- Required work
State how many lines in the entries below contain the string "arrow". Give the number alone.

- Records provided
-------------------------
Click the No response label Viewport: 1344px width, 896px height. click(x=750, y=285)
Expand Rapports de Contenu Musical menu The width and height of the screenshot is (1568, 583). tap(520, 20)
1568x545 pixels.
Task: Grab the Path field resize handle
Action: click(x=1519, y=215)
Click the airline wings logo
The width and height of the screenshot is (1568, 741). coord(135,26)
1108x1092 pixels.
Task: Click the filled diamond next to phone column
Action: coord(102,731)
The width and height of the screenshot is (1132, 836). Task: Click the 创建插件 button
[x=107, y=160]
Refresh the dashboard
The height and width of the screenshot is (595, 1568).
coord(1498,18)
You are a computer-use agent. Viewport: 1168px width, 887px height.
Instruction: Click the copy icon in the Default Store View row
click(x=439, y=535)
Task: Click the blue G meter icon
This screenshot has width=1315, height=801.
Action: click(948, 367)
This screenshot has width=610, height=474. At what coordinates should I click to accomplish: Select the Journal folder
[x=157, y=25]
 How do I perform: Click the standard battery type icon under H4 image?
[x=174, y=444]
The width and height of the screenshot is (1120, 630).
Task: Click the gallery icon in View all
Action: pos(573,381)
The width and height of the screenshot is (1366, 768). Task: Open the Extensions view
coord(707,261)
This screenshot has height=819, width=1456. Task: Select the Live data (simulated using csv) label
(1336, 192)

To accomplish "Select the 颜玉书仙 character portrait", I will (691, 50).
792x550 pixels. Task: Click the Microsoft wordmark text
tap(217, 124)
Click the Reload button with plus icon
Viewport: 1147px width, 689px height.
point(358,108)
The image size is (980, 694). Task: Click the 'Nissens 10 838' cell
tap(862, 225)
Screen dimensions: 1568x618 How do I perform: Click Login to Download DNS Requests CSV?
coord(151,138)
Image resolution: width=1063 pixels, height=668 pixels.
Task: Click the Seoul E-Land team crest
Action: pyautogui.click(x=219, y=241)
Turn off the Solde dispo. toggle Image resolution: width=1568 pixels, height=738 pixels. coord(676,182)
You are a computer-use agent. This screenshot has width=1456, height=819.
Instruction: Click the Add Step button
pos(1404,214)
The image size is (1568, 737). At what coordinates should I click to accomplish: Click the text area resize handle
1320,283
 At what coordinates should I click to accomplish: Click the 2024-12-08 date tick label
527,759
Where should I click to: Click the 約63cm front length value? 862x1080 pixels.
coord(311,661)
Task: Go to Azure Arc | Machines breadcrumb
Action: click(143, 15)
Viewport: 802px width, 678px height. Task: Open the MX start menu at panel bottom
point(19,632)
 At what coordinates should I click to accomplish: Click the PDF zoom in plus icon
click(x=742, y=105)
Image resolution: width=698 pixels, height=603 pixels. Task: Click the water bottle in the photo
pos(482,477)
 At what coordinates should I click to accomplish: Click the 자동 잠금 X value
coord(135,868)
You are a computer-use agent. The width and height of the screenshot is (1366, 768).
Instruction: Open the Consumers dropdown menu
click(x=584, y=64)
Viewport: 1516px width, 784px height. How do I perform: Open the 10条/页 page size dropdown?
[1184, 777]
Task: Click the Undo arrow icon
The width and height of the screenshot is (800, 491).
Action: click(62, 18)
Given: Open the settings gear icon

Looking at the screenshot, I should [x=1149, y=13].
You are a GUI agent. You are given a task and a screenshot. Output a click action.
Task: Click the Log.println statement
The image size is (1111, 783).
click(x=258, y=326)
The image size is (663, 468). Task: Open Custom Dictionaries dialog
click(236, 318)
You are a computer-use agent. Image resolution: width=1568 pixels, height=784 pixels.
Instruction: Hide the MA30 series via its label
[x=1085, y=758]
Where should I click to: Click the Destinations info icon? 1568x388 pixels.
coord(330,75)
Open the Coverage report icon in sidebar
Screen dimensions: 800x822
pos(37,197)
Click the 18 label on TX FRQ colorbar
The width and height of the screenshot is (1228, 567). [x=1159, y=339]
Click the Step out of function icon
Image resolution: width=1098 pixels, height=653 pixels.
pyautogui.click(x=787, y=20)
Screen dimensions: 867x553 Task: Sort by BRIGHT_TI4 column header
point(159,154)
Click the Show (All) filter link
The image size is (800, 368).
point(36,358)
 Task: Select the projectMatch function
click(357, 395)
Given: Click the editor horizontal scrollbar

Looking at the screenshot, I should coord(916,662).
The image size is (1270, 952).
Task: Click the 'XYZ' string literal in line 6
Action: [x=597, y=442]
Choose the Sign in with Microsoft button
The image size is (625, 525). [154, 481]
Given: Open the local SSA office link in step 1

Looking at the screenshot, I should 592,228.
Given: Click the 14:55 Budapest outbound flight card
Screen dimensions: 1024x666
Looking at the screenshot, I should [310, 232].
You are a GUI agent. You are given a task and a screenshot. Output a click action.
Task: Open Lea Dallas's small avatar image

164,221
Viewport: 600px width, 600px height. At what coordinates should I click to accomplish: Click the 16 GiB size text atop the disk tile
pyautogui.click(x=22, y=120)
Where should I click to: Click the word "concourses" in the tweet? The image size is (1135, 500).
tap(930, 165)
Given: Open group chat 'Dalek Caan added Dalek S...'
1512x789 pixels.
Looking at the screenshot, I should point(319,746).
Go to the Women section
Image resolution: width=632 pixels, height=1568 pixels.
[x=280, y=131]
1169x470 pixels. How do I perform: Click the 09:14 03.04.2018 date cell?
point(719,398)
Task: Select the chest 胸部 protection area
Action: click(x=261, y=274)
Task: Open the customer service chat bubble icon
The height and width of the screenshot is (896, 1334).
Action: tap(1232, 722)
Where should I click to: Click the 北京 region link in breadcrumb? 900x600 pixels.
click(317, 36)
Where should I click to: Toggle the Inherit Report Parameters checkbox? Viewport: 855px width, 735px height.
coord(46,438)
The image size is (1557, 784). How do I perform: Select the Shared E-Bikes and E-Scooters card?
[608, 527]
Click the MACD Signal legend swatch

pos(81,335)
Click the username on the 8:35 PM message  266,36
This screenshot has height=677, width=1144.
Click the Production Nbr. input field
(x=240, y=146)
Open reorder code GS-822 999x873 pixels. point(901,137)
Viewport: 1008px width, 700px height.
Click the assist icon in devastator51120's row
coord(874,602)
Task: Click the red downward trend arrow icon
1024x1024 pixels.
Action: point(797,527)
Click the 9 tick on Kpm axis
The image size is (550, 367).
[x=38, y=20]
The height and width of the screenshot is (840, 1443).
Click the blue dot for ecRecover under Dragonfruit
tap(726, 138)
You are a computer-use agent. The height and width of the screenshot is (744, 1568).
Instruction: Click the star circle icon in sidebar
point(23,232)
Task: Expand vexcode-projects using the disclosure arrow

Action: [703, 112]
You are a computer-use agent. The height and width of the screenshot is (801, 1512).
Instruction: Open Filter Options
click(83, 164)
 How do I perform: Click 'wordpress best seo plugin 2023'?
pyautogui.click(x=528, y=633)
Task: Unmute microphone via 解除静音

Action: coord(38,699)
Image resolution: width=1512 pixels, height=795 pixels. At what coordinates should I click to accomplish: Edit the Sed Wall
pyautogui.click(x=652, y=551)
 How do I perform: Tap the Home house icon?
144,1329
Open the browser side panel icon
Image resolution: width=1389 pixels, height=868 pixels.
-------------------------
- Full response
3